Please copy exactly the lines from the one containing "The image size is (423, 227)." to the end of the entries, both included, and nothing else. Omit every picture.

(Data begins)

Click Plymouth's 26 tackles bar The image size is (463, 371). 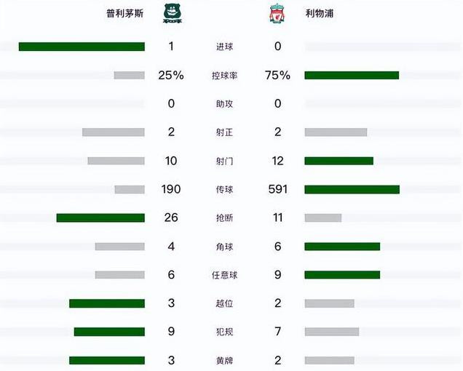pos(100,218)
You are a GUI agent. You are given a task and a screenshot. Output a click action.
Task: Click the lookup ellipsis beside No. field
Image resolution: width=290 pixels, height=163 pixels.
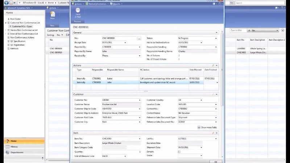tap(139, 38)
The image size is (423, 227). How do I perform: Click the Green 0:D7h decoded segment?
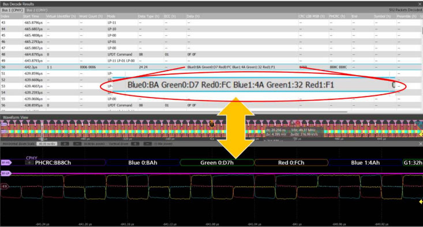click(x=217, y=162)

(Data ends)

> [Written response]
The image size is (423, 227). How do I perform: Click the Green 0:D7h decoded segment?
click(x=217, y=162)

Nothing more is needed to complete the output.